Desmond Joseph, Tetra Pak Korea’s marketing director, said Wednesday that the Swedish head office decided to shut the plant in Yoju, Gyeonggi Province and to reduce Korean operations to just sales and marketing.
The Yoju plant told its staff of the decision on March 9 and the company is currently negotiating with its labor union over severance benefits. The shutdown is part of the company’s reorganization of overseas production bases, Joseph said, although it will continue to operate its Japanese and Chinese factories.
Tetra Pak is a multinational with 57 branches and 48 overseas production plants and 8.1 billion euros in sales in 2005. The Swedish company set up the Yoju plant in 1986 to serve parts of Asia including Korea and Japan.
Experts attribute the shutdown to unfavorable business conditions including high wages and labor problems. The Tetra Pak Yoju Union held a month-long strike in the summer of 2003.
Over the last two years, several foreign companies have shut down their Korean plants after experiencing severe labor unrest. Toy maker Lego and cellphone maker Motorola shut their factories in Icheon, Gyeonggi Province in 2005. Pharmaceutical Roche closed its Korean plant in 2006.
Tetra Pak Yoju produced 2.5 billion packaging units a year, 45 percent of which were exported to Japan. However the head office last year decided to have its Japanese plant produce all its Japan products after complaints about products from Korea.
Even after having lost the Japanese market, the Yoju plant union demanded a whopping 19 percent pay raise. Management wanted the union to promise not to stage strikes and intervene in disputes of other companies. The union rejected the proposal.

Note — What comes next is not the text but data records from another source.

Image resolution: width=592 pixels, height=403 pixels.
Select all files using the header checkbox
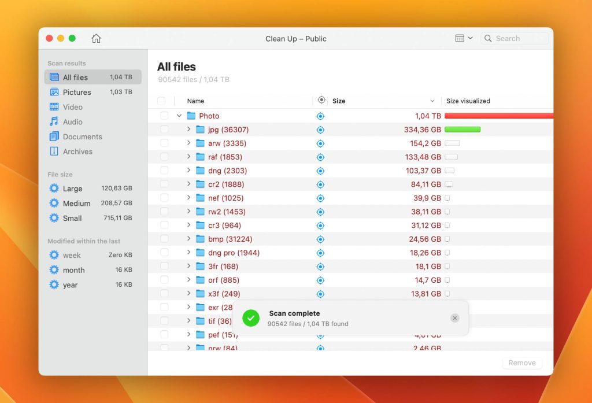click(x=162, y=100)
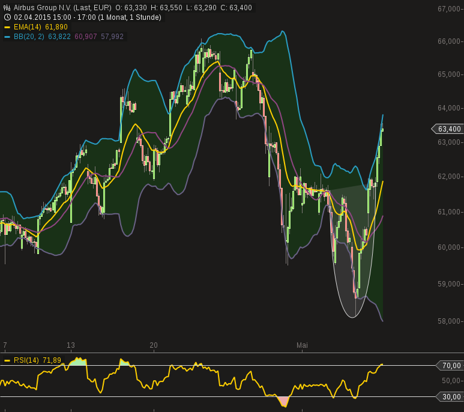
Task: Click the middle Bollinger value 60,907
Action: click(86, 37)
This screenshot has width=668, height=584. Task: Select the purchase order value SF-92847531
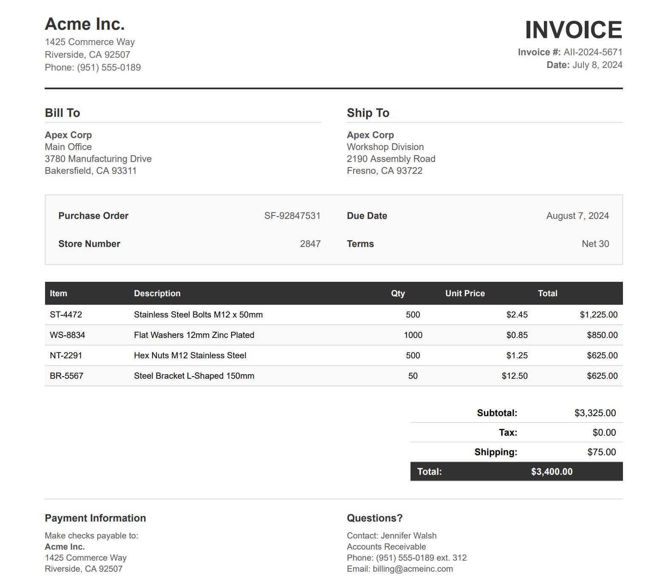pyautogui.click(x=292, y=216)
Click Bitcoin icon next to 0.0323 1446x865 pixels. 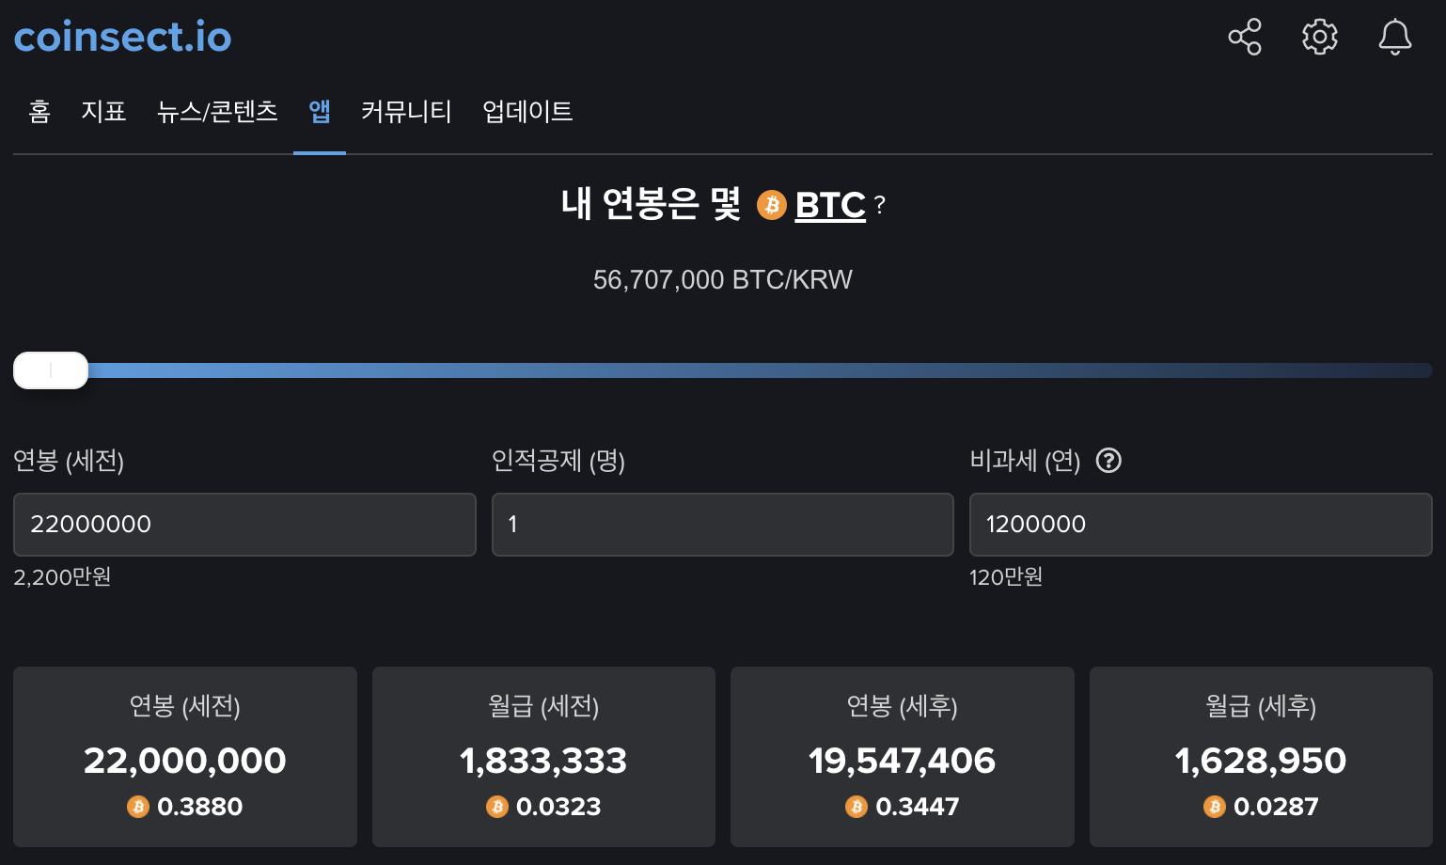point(496,807)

Wage negotiations began last May and ran for nearly a year without showing signs of conclusion. The union claimed that management made an issue of shoddy production exports to Japan after having already decided to close the Korean plant.
Dankook University Prof. Kim Tae-ki said that labor relations are one of the critical factors for foreign companies in reorganizing their global production bases. No company wants to risk poor production and delayed shipments because of hostile labor relations, he said.